A: Mio padre era un grande lavoratore e sicuramente ci ha trasmesso tutta la sua passione per il vino, ma per diventare un buon viticoltore bisogna essere pronti ad imparare ascoltando tutte le persone esperte e colte di questo settore.

E: Quale sono le caratteristiche pedoclimatiche principali del vostro territorio e come queste influiscono sulla qualità delle vostre uve?

A: Gli elementi del terroir della Gallura sono costituiti principalmente un suolo povero da disfacimento granitico, al quale si aggiungono  la presenza della macchia mediterranea, le querce da sughero e la posizione stessa di Berchidda che assicura una grande ventilazione.

E: Quale sono le linee guida di conduzione del vigneto ed attraverso queste, come cercate di indirizzare la crescita delle uve per ottenere la qualità dei vostri vini riconosciuti come eccellenza della Gallura?

A: Stiamo lavorando su un prodotto profumato, sapido e con grande freschezza, destinato principalmente al consumo estivo legato all’affluenza turistica in Sardegna.

E: Per il bianco il Vermentino principe della Gallura, mentre per il rosso un assemblaggio di 3 vitigni in parte internazionali: Merlot, Cabernet Sauvignon e Sangiovese.  Cosa pensate della questione  se sia più opportuno insistere sull’autoctono o assecondare il territorio alla ricerca di vitigni che lo sappiano interpretare nella maniera migliore?

A: Dici bene per il Vermentino che è un signor vitigno dal grande potenziale e il cui sviluppo è ancora in piena evoluzione. Sulla questione vitigni autoctoni o internazionali dipende sempre da cosa vuoi fare. Per il rosso abbiamo optato per un vino amabile  di annata, rotondo e non spigoloso

E: Il Vermentino icona del mare e delle vacanze in Italia è uno dei bianchi più amati dal pubblico. La grande distribuzione di moltissime etichette di ogni prezzo, se da una parte ha contribuito alla notorietà del vitigno forse ne ha limitato la percezione della più alta qualità raggiungibile. Cosa ne pensate e cambiereste qualcosa nelle politiche distributive?

A: Noi abbiamo puntato sulla qualità e la selezione del prodotto che ci permette di distribuire i nostri vini attraverso il canale Horeca in cui crediamo tantissimo e dove è possibile una politica dei prezzi medio alta rispetto alla grande distribuzione.  

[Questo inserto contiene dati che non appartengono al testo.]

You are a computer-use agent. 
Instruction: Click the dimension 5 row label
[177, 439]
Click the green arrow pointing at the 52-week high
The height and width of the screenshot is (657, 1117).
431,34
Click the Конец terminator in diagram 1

E: Tra i canali utilizzati dalla vostra azienda c’è anche la vendita online attraverso il sito. Qual è la vostra esperienza in merito e, alla luce dei recenti fatti che hanno modificato le abitudini di consumo impennando le vendite online, dirette o su siti specializzati,  pensate sia un fenomeno momentaneo o che abbia ampi margini di sviluppo?

A: Indipendentemente dai recenti accadimenti su internet siamo partner di Kara Sardegna di cui siamo molto contenti sia dei risultati che dei margini di sviluppo possibili con questo sistema distribuzione.

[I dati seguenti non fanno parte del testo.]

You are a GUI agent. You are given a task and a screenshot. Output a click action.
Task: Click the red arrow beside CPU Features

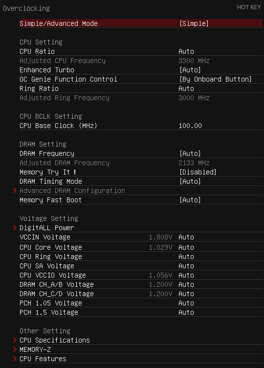[15, 358]
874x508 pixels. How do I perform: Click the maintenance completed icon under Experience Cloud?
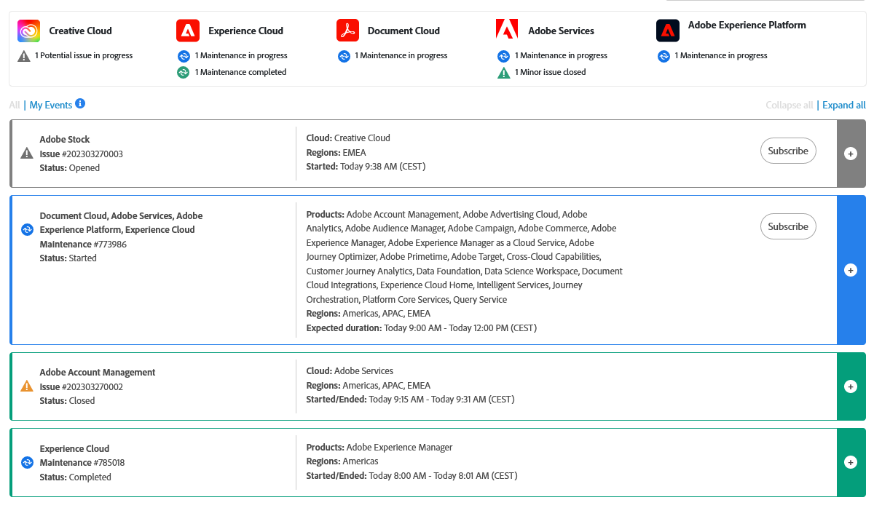(x=182, y=72)
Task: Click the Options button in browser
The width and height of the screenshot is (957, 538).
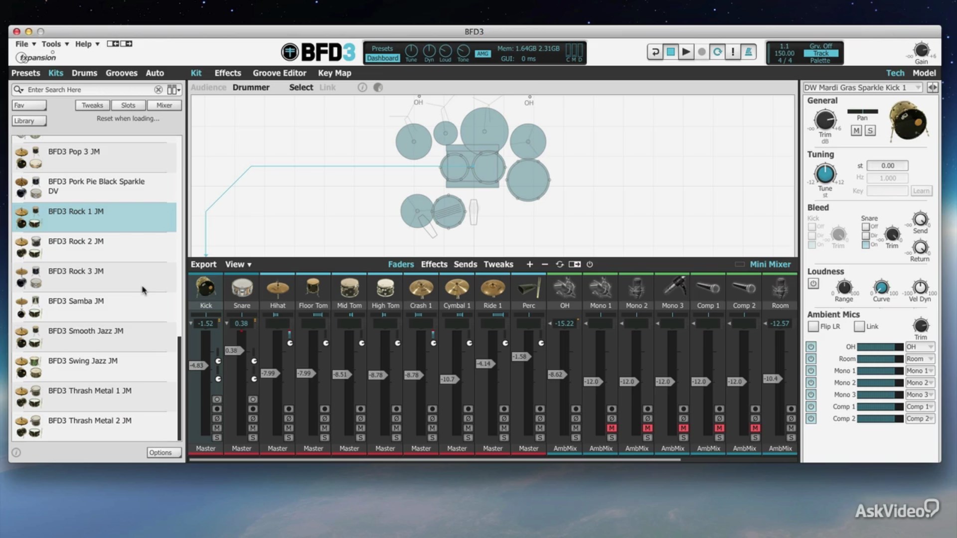Action: (x=160, y=452)
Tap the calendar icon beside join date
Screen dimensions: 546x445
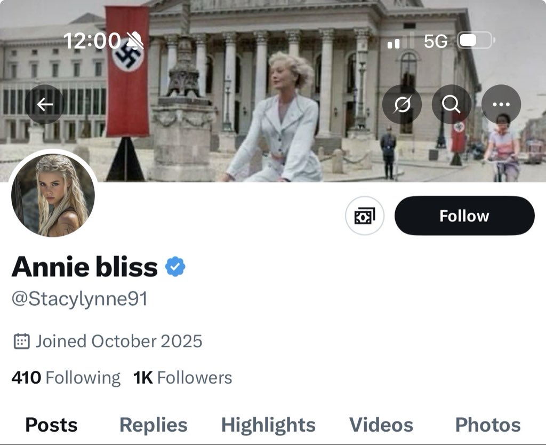(x=21, y=341)
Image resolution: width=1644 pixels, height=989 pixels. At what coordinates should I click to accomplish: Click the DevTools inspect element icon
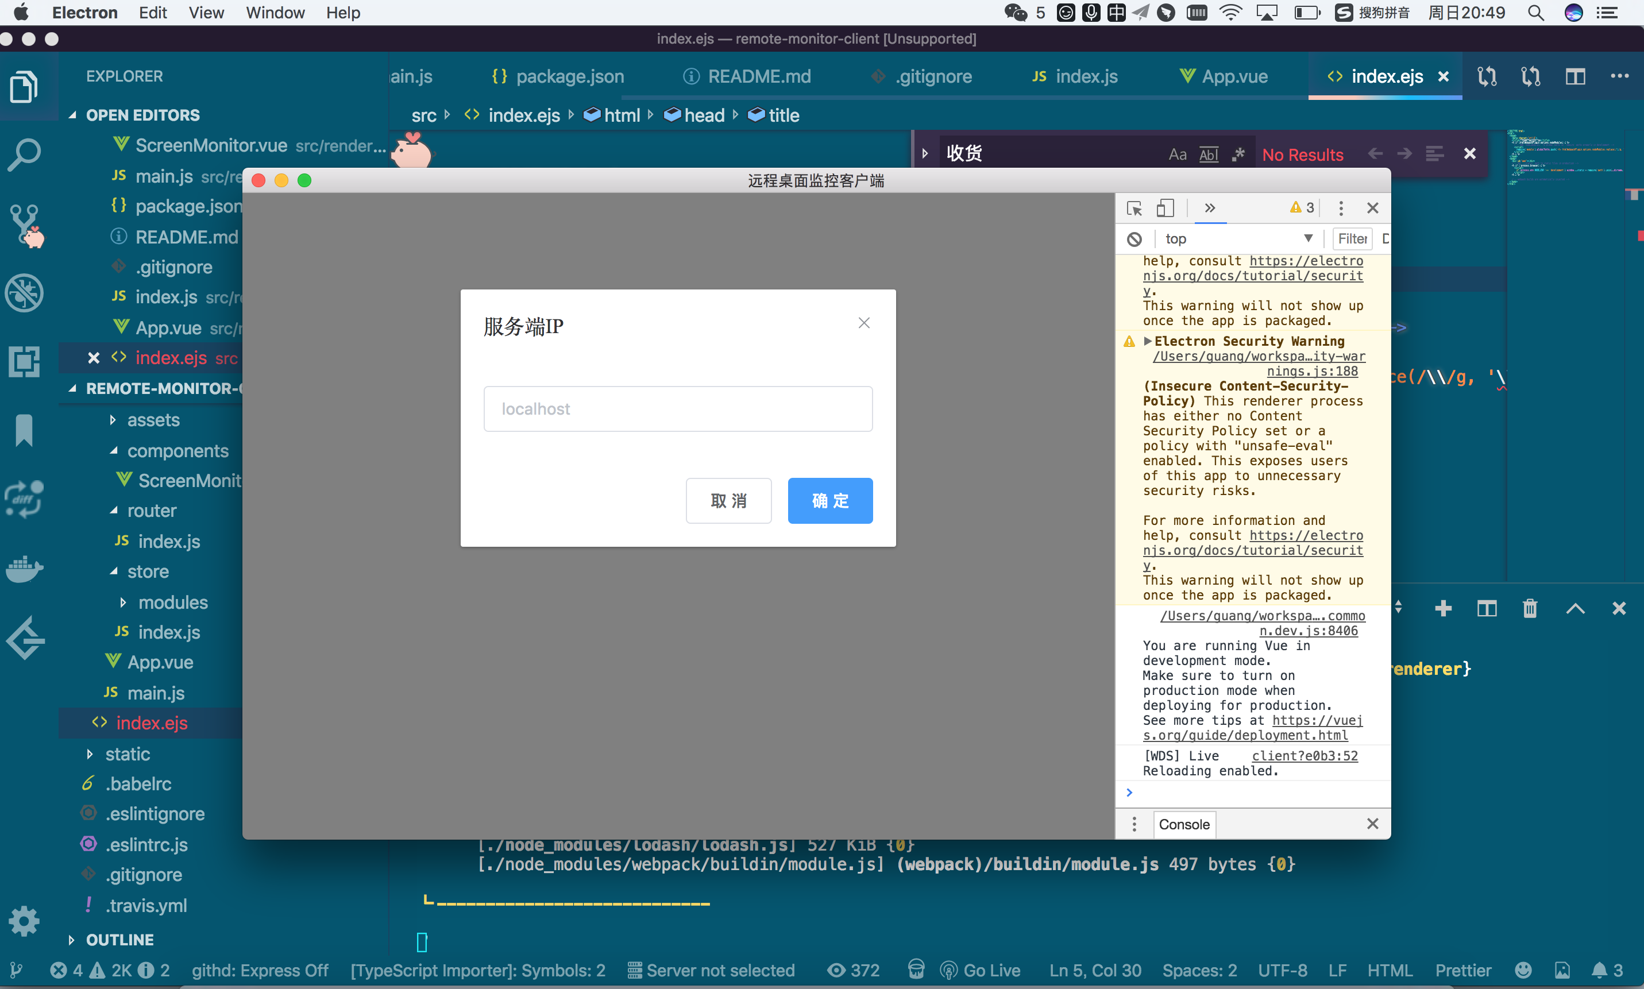click(x=1134, y=209)
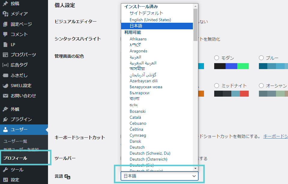Click the wrench icon beside ツール
Screen dimensions: 288x184
(x=5, y=170)
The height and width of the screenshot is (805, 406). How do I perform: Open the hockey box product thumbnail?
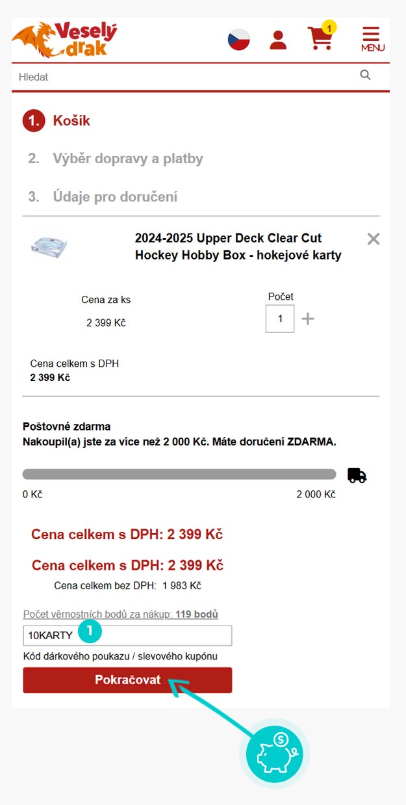(x=49, y=246)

E: Per quanto riguarda il momento di difficoltà attuale legato al post Covid19 quale credete possano essere i provvedimenti più urgenti per andare incontro alle esigenze della filiera del vino Italiano?

A: Se il turista non viene in Sardegna il vino rimane in cantina. Ma succede anche che la natura non si ferma e quindi noi a settembre torneremo a vendemmiare con le cantine piene di vino…Ok.

E: A parte i vitigni del vostro territorio e da appassionato di vini, c’è un vitigno italiano a cui siete particolarmente legati e vorreste coltivare e per quali motivi?

A: Il Sangiovese che in piccola parte già coltiviamo, il vitigno nobile per eccellenza, bella pianta, ottimo ciclo di vita, ed ottimo vino.